Work to complete :: Your answer should be every line of the records that contains the word "screenshot".

Data provided ::
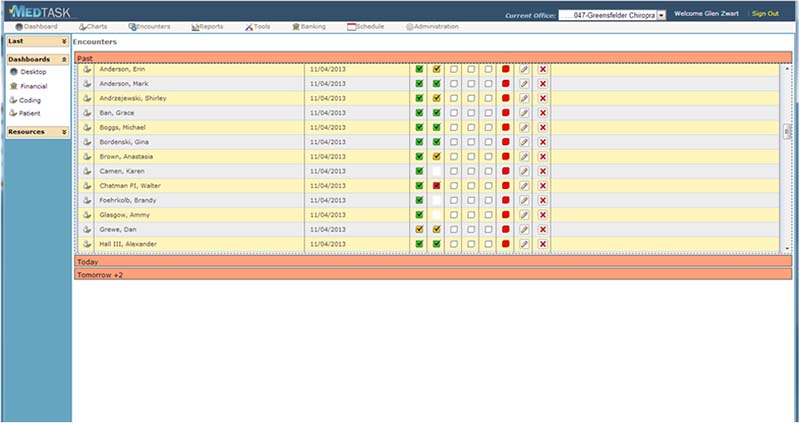Click the Sign Out link
800x423 pixels.
(x=765, y=14)
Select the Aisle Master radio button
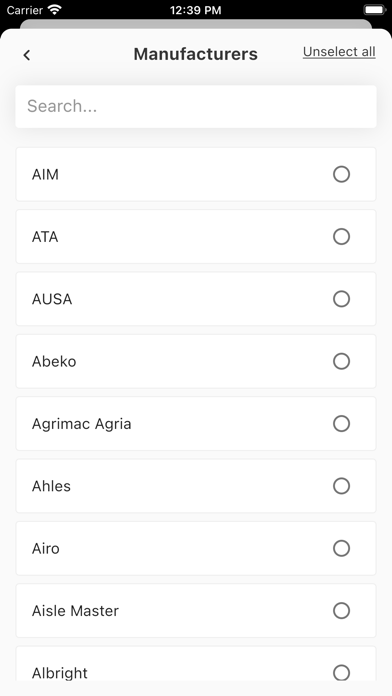The image size is (392, 696). 341,611

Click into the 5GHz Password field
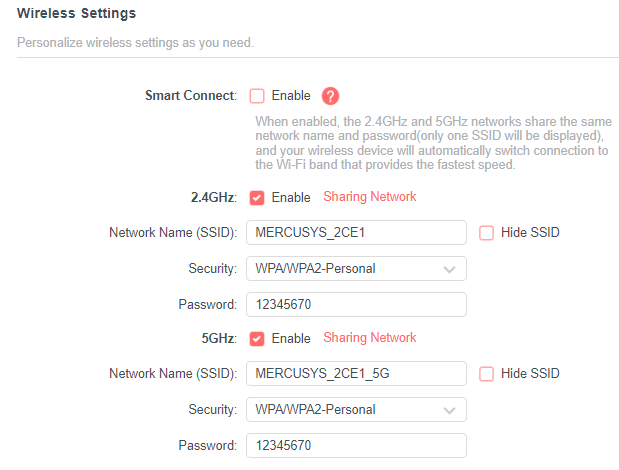click(356, 446)
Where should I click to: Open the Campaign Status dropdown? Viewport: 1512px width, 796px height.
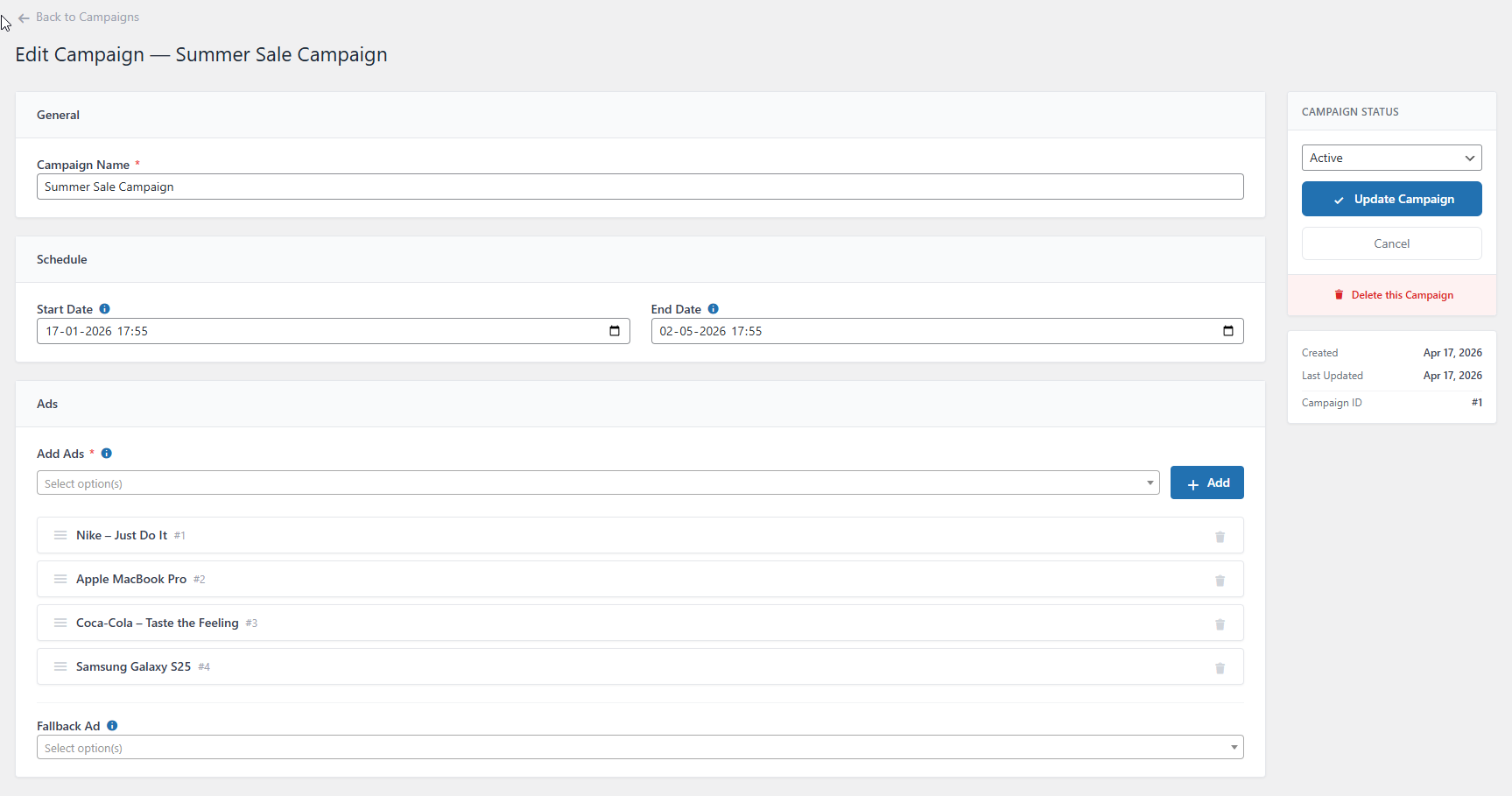tap(1391, 158)
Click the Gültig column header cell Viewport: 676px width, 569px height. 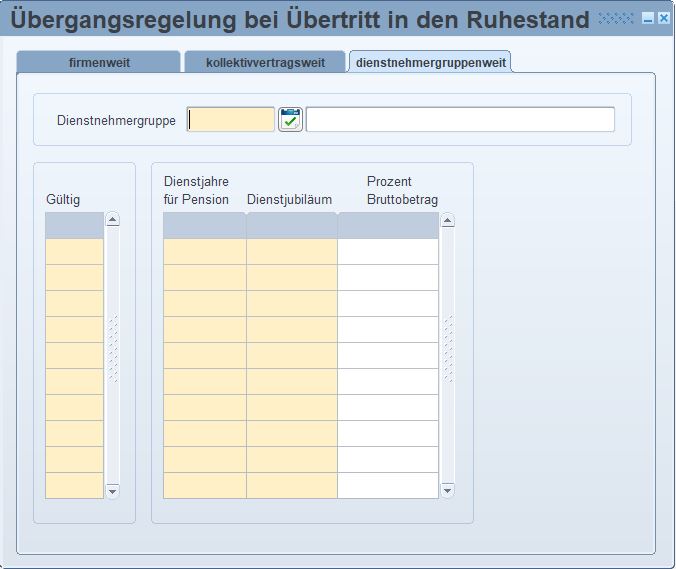pyautogui.click(x=74, y=225)
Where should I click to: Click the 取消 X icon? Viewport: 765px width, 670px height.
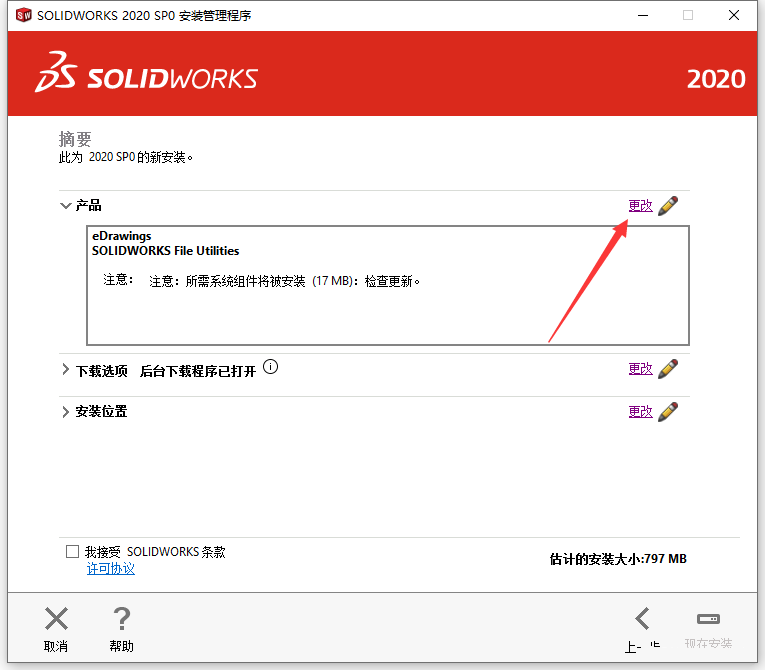pos(56,619)
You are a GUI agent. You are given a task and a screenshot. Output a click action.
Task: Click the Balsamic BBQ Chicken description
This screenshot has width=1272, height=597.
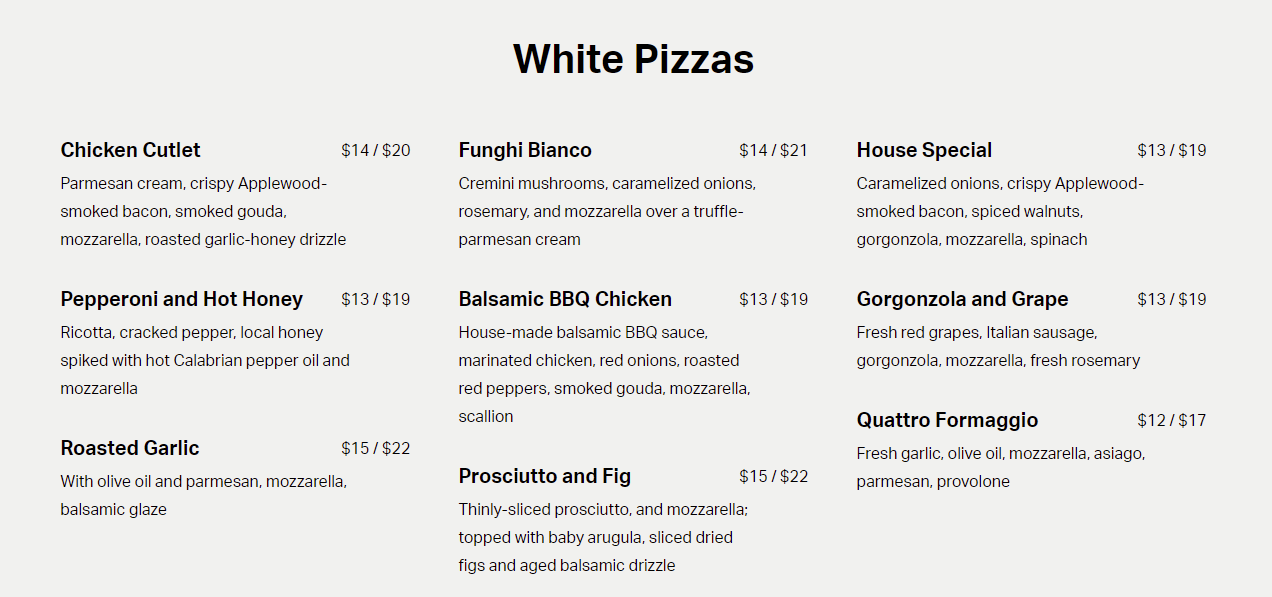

Reply to the task ::
You are a GUI agent. You are given a task and a screenshot. Output a click action.
This screenshot has width=1272, height=597.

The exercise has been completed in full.